Сели Пера и Вэрса друг против друга. Вэрса взялся за один конец елки, Пера — за другой, и стали тянуть: кто кого перетянет.

Смекалист был Пера: зацепил он свой ремень за кедровый пень, что стоял у него за спиной. Берег Пера силы: знал — не с одним Вэрсой придется ему побороться.

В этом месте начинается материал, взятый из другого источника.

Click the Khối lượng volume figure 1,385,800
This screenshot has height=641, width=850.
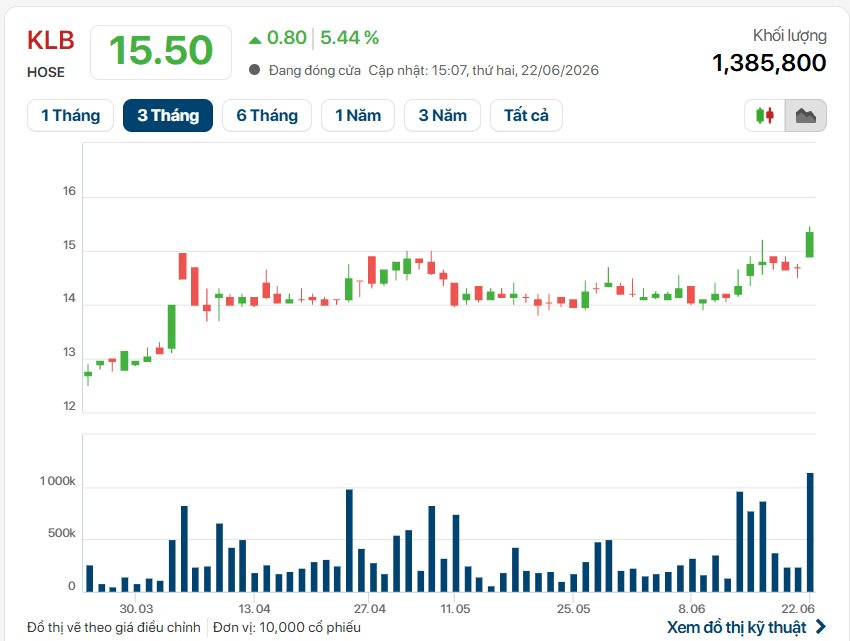coord(769,63)
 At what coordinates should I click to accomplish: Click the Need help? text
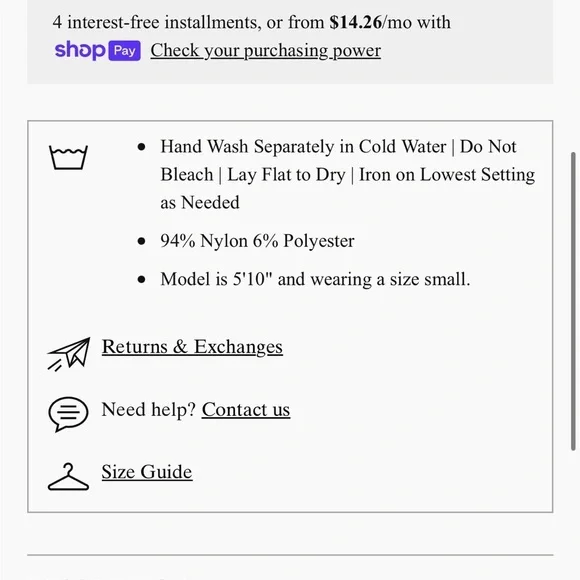pyautogui.click(x=148, y=409)
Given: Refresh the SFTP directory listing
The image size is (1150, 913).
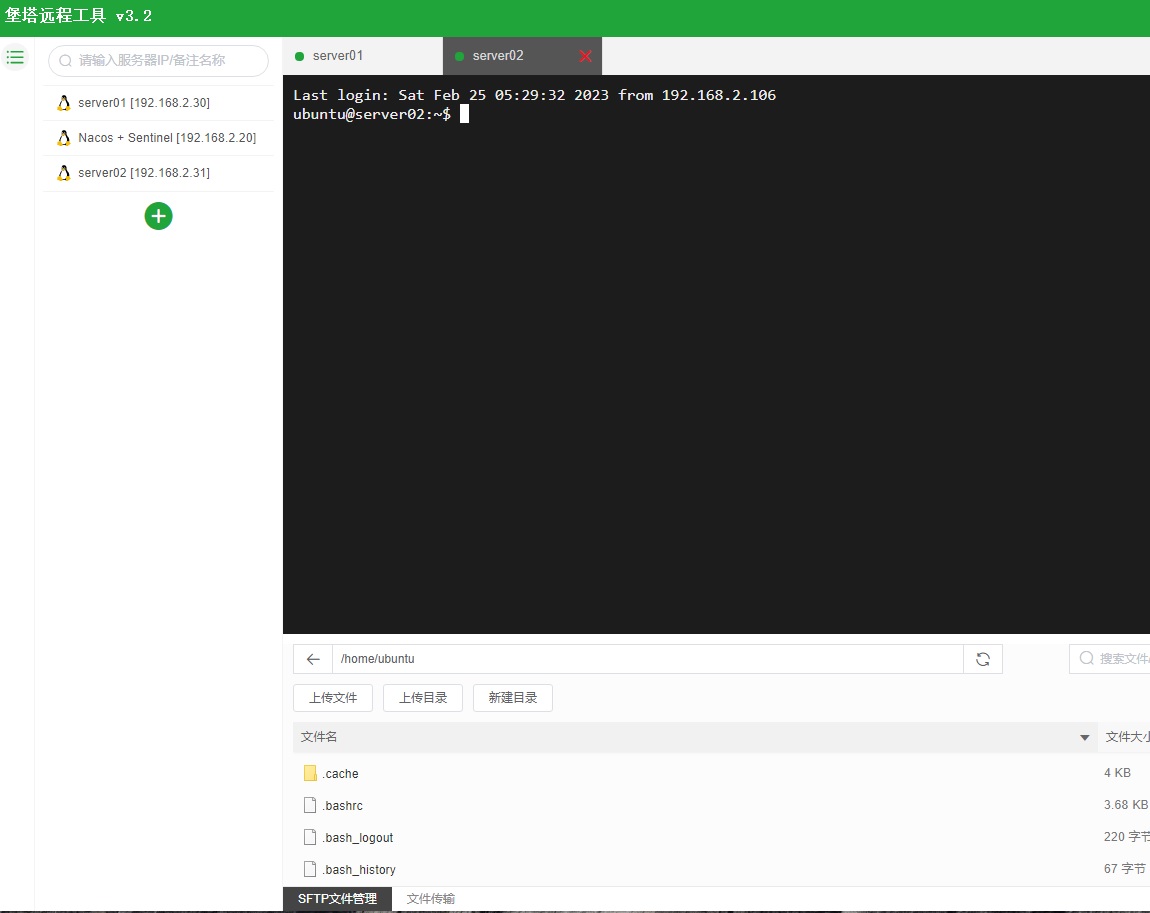Looking at the screenshot, I should [983, 659].
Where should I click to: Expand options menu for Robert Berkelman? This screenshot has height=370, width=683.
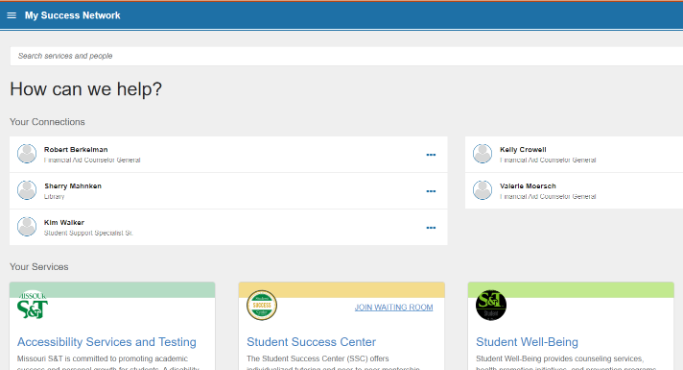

Уперся Вэрса ногами в землю, потянул раз — подался пень, потянул другой раз — затрещал пень на весь лес. Удивился Вэрса, спросил Перу:

— Что у тебя за спиной трещит?

Ответил Пера:

— Это входит в меня с таким треском большая сила. Чем крепче ты тянешь, тем больше во мне силы прибавляется.

— Ты осилил, Пера, — сказал Вэрса. — В тебя сила входит, а из меня вся вышла: больше не могу тянуться. Владей моей тропой. Только дозволь мне переспать ночь у твоего костра.

Позволил Пера Вэрсе переспать ночь у костра.

Наломали веток пихтовых, настелили их на землю и легли спать: Пера с одной стороны костра, а мохнатоухий леший Вэрса — с другой.

Лежат они, а не спят.

Вэрса хитрость придумывает, как бы Перу погубить; а Пера думает, как бы оборониться от лешачьей хитрости.

Леший спрашивает:

— Как ты спишь, Пера-богатырь?

Понял Пера хитрость лешачью и отвечает:

— Когда я сплю, то лежу, как сосновый кряж, а изо рта у меня дым валит. А ты, Вэрса, как спишь?

— Когда я засну, то храплю так, что хвоя осыпается с деревьев.

Скоро заснул Вэрса. Понесся по лесу могучий храп, посыпалась хвоя и с елей, и с сосен, и со смолистых пихт.

Тогда поднялся Пера, положил на свое место толстый сосновый кряж, укрыл его своим шабуром, в изголовье положил дымящуюся головешку, а сам спрятался за кедр. Стоит и ждет, что будет делать леший.

Долго храпел Вэрса. Посреди ночи проснулся он, встал и посмотрел туда, где улегся спать Пера. Лежит сосновый кряж под шабуром, от изголовья дымок вьется. «Спит Пера», — решил Вэрса. Взял леший свое железное копье, раскалил на горячих углях, потом подпрыгнул выше леса и ударил копьем в сосновый кряж.